# Start of DATA FOR THE TASK
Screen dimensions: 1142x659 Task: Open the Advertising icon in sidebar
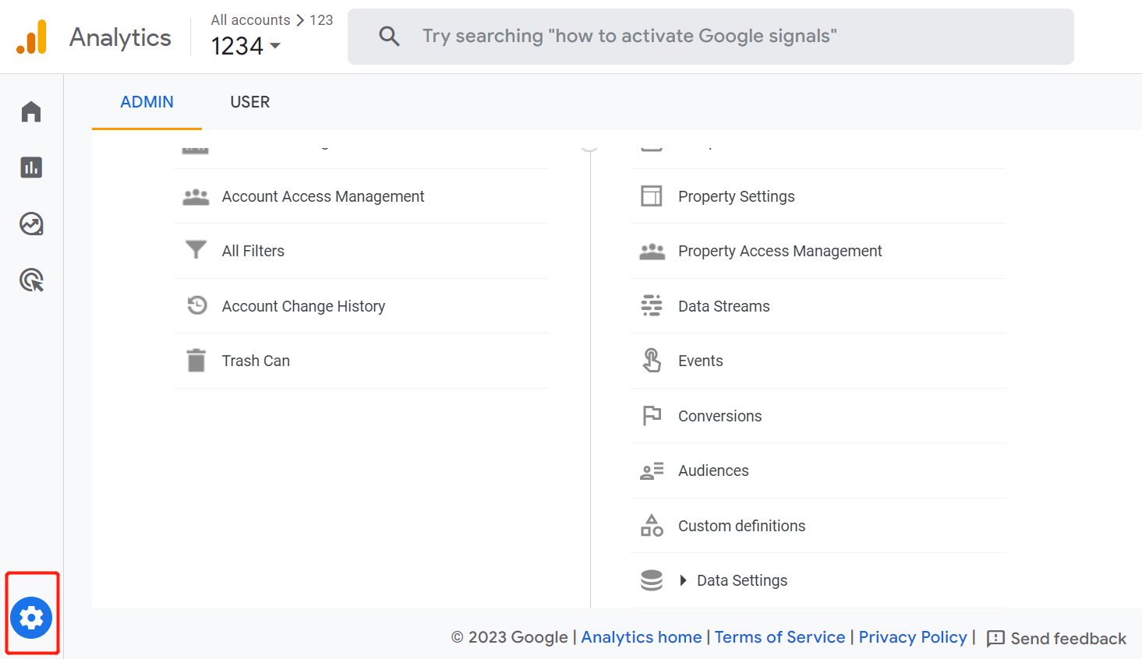31,280
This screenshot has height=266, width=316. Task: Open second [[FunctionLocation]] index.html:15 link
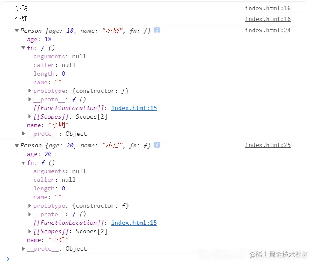click(134, 223)
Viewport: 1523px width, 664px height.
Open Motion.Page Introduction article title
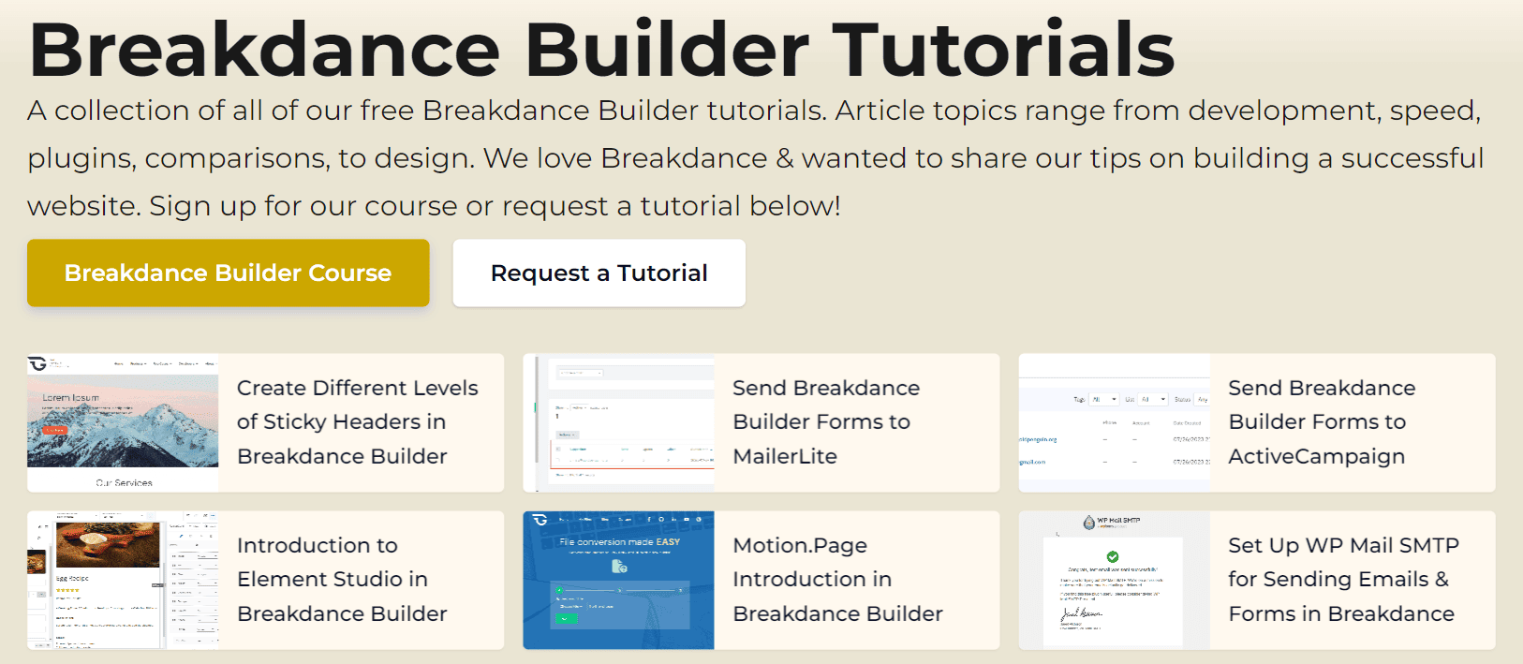coord(836,579)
# End of DATA FOR THE TASK
Could you give the records again with "Select" substituted for every "Open", keeping everything else the same and leaving the pictures out?

# SOLUTION TO THIS EXERCISE
Screen dimensions: 1142x659 Task: Select the Advertising icon in sidebar
31,280
This screenshot has height=266, width=316. Task: Select second [[FunctionLocation]] index.html:15 link
click(134, 223)
Viewport: 1523px width, 664px height.
Select Motion.Page Introduction article title
coord(836,579)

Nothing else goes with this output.